▶ [Problem description]
Show all the lines in the data below that include the word "folder".

▶ [Saved data entries]
>>

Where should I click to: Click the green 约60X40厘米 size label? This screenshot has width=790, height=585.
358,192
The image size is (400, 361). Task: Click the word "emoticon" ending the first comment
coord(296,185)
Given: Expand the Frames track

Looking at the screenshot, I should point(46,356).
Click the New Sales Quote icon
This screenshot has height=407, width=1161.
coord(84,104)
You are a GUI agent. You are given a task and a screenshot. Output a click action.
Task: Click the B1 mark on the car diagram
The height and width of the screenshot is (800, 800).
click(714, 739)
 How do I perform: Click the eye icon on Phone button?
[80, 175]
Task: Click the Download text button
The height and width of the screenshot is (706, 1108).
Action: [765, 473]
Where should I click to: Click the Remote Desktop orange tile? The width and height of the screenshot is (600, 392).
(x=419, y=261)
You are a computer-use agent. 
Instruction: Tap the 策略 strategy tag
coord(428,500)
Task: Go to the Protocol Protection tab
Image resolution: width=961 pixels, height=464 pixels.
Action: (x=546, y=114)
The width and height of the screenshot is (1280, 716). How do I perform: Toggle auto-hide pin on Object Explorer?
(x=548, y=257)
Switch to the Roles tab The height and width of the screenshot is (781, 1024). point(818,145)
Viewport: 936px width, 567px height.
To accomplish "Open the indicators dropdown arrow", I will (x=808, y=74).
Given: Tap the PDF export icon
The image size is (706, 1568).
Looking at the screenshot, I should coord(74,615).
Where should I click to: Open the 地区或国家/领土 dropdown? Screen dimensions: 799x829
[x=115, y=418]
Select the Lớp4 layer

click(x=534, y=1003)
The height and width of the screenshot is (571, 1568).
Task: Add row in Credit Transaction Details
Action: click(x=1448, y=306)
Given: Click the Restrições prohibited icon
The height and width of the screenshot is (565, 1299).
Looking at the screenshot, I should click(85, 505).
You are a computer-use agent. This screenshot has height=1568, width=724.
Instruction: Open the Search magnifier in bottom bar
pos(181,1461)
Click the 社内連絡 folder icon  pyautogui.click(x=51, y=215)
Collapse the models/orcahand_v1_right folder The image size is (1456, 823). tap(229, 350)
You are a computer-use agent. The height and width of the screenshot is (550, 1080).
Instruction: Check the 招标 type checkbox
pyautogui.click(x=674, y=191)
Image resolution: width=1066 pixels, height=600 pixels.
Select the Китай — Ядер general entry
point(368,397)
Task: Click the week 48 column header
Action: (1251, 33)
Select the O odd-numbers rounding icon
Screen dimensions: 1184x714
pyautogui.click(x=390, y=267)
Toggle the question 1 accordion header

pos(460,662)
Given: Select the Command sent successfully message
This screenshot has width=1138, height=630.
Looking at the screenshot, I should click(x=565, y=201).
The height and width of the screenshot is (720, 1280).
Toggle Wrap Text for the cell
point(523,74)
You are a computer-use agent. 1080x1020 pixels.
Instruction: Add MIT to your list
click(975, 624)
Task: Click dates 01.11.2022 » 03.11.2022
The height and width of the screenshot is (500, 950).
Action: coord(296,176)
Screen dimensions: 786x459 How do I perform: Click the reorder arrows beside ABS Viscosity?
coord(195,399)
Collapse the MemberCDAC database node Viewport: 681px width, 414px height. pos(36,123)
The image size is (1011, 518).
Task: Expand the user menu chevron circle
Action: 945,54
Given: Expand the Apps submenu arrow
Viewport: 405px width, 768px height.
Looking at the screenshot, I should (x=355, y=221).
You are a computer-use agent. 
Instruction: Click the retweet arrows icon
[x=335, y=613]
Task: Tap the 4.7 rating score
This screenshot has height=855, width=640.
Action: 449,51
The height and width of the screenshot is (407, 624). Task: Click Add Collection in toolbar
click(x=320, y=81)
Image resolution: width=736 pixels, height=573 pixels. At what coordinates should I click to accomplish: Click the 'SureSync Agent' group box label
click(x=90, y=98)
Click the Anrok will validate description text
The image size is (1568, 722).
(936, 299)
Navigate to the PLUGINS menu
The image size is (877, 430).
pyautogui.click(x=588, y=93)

<<

▶ [Response]
Click the 社内連絡 folder icon  pyautogui.click(x=51, y=215)
Collapse the models/orcahand_v1_right folder The image size is (1456, 823). tap(229, 350)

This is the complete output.